1. “Sometimes, you just have to let people love you, Marilla.” This was the line in the last episode of the first season of
Anne with an E, Netflix's adaptation of the beloved children’s classic
Anne of Green Gables, that finally did me in: behold, waterworks. The Cuthberts in this episode are in dire financial straits, but Marilla refuses to let people help, which she sees as pity disguised as charity—until Anne spouts this line and changes Marilla’s outlook on things. It touched me. I’ve always had this great suspicion of people daring to love me, you see, perhaps coming from some great unexplored hurt, and ultimately rises within me as a kind of self-defense: “If no one loves me, I won't be hurt.” Which is pretty much why I am so independent in my ways, always skirting the herd, never asking for help. Renz knows this: me asking for help in anything is the last resort I take, arrived at after going through countless detours where I try to just make-do with what I can, on my own. It’s just me being headstrong and proud; it never makes things easier. And so when I finally do ask for help, from friends or family, and help is indeed extended, I am always astonished, like seeing the world in the light of generosity I never knew can exist.
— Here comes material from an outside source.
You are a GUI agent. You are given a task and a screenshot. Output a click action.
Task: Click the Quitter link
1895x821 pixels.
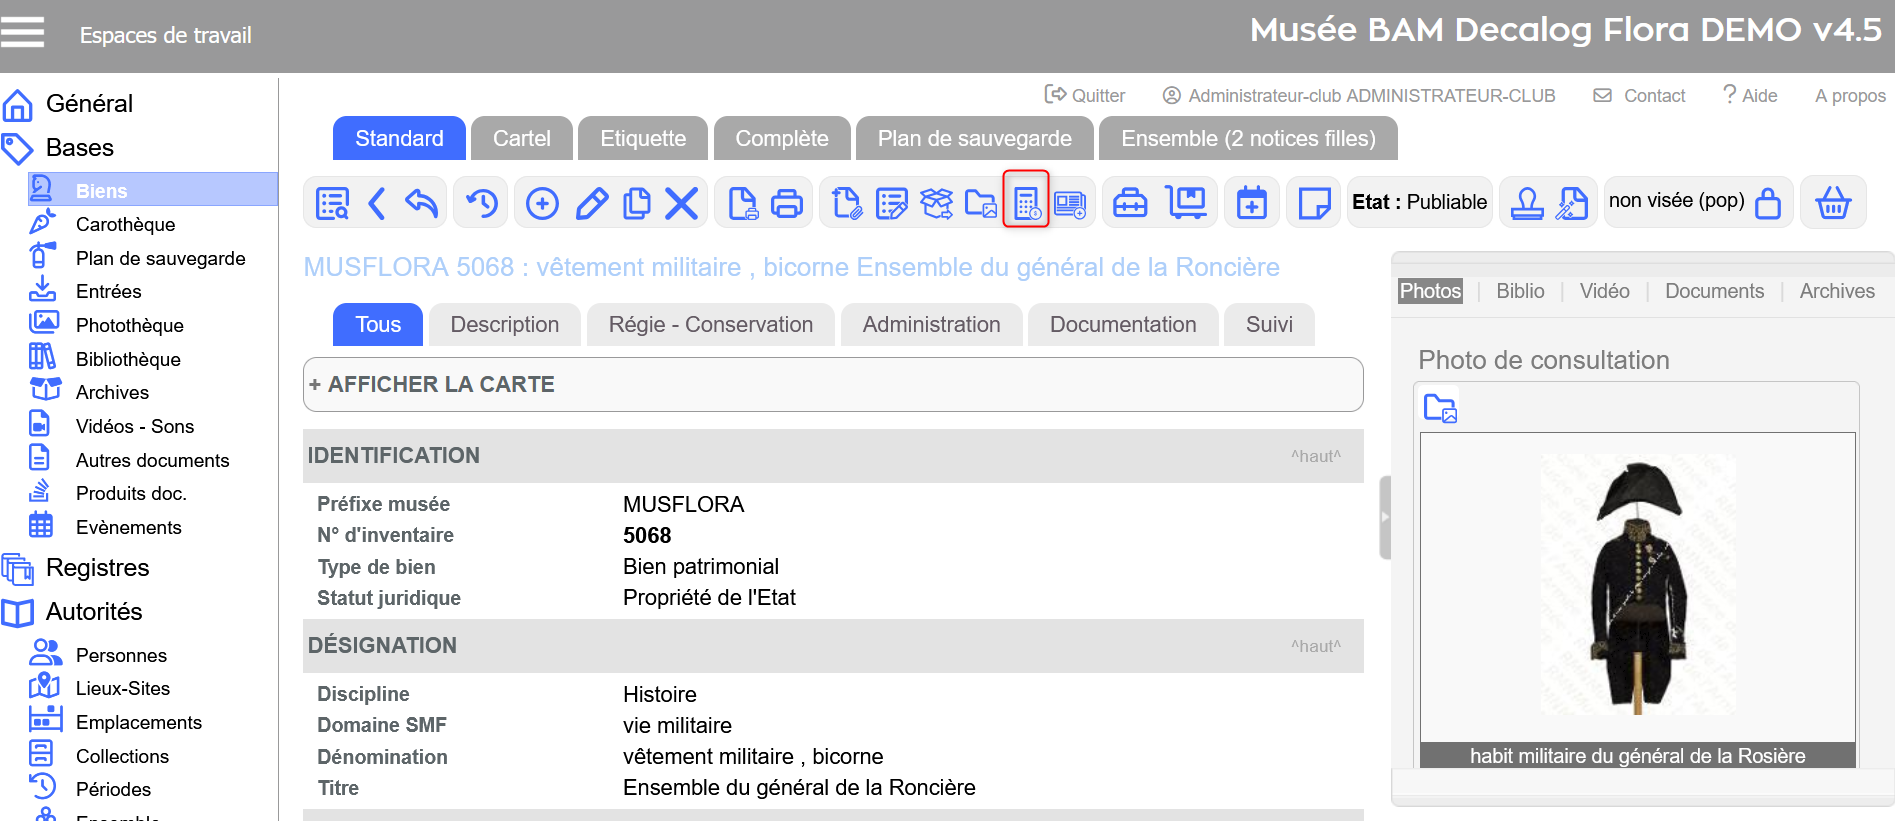click(1086, 96)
2. The new normal—the world in quarantine because of the coronavirus, with no end in sight—has had most of us reeling with melted hours and indistinguishable days. We sleep, we struggle with sleep, we fret with the news and from the unseen dangers of going outside our doors. We read, we watch movies, we have chilled with Netflix for so long it no longer means “sex.” In the second week of the quarantine, which now feels like ages ago, what got me through the doldrums was all three seasons of
Avatar: The Last Airbender. Now, in the fourth week of the quarantine, I’ve found
Annie with an E. And I think its tenderheartedness and unabashed humanity is just what I need to get through the thickening uncertainty of these dark days. Perhaps I'll watch
The Secret Garden next, and then
A Little Princess. Who knew that the classics I read in childhood would come back to me to offer comfort? Maybe this is even regression, a fanciful escape to more innocent times—but I don’t mind much: whatever gets me through the day, and still believing in the best of humanity, I’ll take it.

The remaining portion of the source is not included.